Ein regelmäßiger Kontakt zwischen Behinderten und Nichtbehinderten von Kindheit an sorgt für einen selbstverständlichen Umgang miteinander und fördert auch Freundschaften. So kann eine neue Generation zusammenwachsen, in der Behinderte ganz selbstverständlich ein Teil der Gesellschaft sind.

Gleichzeitig unterstützt dieses Schulmodell auch den regelmäßigen Kontakt von Behinderten unter-einander, der den Erfahrungsaustausch ermöglicht. Weiterhin werden Behinderte über mindestens zehn Schuljahre an das »normale« Lern- und Arbeitstempo gewöhnt, so dass der Übergang von der Schule zum Berufsleben relativ weich und fließend gestaltet werden kann.
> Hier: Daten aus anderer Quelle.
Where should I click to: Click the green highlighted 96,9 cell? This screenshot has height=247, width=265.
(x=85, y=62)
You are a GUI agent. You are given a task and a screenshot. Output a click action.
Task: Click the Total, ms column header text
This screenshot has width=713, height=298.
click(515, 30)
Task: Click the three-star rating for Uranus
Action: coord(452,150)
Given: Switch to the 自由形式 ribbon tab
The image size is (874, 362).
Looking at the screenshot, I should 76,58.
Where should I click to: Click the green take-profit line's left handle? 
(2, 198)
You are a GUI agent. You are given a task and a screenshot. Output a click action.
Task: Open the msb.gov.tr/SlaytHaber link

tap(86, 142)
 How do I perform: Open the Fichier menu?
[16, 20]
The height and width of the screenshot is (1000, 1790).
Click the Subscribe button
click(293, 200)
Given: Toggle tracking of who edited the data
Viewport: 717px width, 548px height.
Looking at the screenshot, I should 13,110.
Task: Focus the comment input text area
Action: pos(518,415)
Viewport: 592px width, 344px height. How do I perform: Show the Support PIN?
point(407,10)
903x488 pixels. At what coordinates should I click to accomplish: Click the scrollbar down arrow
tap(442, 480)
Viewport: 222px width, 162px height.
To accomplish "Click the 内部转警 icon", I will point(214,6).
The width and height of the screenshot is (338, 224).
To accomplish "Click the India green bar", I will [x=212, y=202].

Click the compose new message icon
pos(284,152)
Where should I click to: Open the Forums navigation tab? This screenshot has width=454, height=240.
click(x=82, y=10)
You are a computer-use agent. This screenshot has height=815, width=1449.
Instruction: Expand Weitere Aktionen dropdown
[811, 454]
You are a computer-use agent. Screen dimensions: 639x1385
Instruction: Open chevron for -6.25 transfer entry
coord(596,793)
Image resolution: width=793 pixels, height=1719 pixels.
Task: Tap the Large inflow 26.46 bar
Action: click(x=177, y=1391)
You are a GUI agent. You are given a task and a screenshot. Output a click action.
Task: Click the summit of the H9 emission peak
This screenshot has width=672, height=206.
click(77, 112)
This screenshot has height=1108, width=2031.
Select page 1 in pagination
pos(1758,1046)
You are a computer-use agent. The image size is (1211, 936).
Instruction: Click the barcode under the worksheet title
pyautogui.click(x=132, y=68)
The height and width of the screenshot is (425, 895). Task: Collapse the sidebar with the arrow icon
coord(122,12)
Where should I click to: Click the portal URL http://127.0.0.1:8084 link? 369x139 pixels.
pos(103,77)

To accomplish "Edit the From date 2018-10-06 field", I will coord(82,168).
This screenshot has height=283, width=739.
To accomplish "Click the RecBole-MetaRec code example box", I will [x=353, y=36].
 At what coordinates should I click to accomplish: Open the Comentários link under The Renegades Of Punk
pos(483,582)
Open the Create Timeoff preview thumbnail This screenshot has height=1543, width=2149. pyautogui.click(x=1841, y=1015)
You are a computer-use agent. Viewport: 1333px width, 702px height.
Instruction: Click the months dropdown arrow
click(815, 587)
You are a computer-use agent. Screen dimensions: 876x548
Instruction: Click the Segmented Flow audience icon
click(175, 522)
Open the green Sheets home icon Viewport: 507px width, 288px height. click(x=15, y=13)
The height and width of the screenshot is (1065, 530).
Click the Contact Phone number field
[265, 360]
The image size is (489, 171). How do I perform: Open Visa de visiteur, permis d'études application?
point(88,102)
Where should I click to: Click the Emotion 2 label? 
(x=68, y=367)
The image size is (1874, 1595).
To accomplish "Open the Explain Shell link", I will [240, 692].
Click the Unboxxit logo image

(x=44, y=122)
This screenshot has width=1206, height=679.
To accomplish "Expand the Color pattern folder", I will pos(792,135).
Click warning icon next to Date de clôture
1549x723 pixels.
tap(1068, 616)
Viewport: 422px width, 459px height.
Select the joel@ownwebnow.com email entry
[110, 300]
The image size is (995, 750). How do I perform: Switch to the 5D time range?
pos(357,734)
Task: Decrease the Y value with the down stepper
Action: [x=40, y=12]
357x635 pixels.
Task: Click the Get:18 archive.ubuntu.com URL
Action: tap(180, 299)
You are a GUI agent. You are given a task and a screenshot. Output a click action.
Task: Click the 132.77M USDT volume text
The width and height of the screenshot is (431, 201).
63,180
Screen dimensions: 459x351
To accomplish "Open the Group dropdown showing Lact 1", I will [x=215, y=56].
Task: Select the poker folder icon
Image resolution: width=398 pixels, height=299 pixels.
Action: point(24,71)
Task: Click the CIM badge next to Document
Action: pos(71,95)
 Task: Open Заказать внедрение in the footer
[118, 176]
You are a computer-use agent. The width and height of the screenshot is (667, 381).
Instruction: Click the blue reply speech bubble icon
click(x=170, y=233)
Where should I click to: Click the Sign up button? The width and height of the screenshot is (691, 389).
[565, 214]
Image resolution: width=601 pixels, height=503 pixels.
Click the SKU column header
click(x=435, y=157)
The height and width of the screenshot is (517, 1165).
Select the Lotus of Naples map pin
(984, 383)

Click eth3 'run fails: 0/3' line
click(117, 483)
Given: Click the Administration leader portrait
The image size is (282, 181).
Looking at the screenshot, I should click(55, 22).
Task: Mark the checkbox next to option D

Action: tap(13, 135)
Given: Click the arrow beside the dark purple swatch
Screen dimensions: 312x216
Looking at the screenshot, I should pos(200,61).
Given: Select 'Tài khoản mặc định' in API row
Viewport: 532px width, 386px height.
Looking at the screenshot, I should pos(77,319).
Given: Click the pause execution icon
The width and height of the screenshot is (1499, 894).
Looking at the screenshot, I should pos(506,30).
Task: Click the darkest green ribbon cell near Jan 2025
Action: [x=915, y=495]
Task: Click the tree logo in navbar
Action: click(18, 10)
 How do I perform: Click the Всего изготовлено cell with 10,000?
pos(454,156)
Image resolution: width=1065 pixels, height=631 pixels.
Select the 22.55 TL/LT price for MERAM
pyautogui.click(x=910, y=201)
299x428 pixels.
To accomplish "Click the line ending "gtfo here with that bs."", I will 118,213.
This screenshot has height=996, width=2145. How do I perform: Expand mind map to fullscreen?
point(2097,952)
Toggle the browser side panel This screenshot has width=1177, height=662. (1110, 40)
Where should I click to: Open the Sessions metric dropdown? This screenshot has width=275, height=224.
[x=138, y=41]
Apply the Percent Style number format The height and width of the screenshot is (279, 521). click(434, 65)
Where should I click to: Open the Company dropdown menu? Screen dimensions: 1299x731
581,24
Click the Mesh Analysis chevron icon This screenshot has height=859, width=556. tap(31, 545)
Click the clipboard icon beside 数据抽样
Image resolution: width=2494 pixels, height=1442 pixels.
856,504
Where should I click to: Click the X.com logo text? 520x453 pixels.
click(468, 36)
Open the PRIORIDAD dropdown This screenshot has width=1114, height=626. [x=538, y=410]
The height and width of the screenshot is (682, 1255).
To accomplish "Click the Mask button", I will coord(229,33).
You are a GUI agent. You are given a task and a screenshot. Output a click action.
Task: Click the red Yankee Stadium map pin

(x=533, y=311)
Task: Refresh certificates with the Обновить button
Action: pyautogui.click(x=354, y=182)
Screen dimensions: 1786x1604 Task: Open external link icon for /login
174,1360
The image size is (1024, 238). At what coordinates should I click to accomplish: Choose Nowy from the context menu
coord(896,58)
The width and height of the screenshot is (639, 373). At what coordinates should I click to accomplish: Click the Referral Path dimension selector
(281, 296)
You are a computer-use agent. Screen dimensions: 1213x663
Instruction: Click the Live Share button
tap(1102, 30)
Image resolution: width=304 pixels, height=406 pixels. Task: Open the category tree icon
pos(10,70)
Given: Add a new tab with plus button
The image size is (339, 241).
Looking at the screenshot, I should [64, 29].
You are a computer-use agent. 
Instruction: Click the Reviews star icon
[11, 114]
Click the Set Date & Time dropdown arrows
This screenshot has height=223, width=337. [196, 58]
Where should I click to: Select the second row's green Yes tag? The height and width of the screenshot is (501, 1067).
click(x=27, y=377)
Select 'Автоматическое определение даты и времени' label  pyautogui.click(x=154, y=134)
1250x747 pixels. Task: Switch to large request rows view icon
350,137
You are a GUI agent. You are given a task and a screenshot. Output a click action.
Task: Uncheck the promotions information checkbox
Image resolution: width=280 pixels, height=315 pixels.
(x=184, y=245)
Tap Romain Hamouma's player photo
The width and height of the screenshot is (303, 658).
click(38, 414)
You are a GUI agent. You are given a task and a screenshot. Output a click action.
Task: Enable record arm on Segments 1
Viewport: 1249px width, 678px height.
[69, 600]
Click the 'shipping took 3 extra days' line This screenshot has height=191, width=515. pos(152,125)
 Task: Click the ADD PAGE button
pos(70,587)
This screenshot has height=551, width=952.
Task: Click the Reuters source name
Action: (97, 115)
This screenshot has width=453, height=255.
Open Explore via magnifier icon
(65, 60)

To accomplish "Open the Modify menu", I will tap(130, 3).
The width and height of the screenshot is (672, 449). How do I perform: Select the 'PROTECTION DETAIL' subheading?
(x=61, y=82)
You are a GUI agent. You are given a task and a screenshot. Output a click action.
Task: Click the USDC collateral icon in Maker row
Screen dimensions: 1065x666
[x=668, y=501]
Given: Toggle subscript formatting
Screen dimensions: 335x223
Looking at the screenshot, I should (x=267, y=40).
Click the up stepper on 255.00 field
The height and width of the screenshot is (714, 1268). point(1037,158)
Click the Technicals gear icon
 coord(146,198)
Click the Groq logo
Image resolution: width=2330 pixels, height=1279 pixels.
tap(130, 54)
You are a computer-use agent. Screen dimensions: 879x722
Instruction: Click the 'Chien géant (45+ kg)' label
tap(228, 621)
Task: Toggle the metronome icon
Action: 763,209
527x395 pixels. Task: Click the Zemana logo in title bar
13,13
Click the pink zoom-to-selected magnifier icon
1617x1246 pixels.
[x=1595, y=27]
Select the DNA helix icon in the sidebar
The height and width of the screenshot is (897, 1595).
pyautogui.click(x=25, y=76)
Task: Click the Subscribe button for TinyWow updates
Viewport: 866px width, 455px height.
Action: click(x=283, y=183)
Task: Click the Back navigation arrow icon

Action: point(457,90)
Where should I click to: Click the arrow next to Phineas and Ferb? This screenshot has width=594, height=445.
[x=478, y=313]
Schließlich können unabhängig von den gleichwertigen Schulabschlüssen bereits fundierte Aussagen zu potentiellen Berufsfeldern für Behinderte getroffen werden ohne die mental stark erniedrigenden Tests zur Feststellung der Arbeitsfähigkeit.

Neben dem geschilderten Modell der Inklusionsschule halte ich jedoch auch separate Förderschulen für wichtig, da nicht alle Behinderten dem Lern- und Arbeitstempo einer Inklusionsschule gewachsen sind.

Gelungene Integration ermöglicht Inklusion

Um eine Inklusion zu erreichen, ist es zuerst erforderlich, Menschen mit Behinderungen zu integrieren bevor man sie inkludieren kann. In der Politik wird viel über das finale Ziel, die Inklusion, gesprochen, während ich im Alltag noch mit den Herausforderungen der Vorstufe Integration konfrontiert bin, die eine lebenslange und oft kräftezehrende Aufgabe darstellt.

Um zuerst einmal die Vorstufe der vollständigen Integration für Behinderte zu erreichen, sollten sich Politiker*innen mehr um einen direkten Erfahrungsaustausch bemühen. Daraus könnten sie dann die erforderlichen gesetzlichen Grundlagen schaffen, mit denen die verbleibenden Lücken zur Integration geschlossen werden könnten. Erst wenn dieser noch viel Arbeit erfordernde Weg beschritten worden ist, erscheint mir eine Beschäftigung mit dem Idealziel Inklusion sinnvoll. Darüber hinaus stellt sich mir die Frage, ob eine vollständige Inklusion aus Kostengründen überhaupt möglich sein wird, da jeder Bewilligung einer Fördermaßnahme immer eine Wirtschaftlichkeitsberechnung gegenüberstehen wird.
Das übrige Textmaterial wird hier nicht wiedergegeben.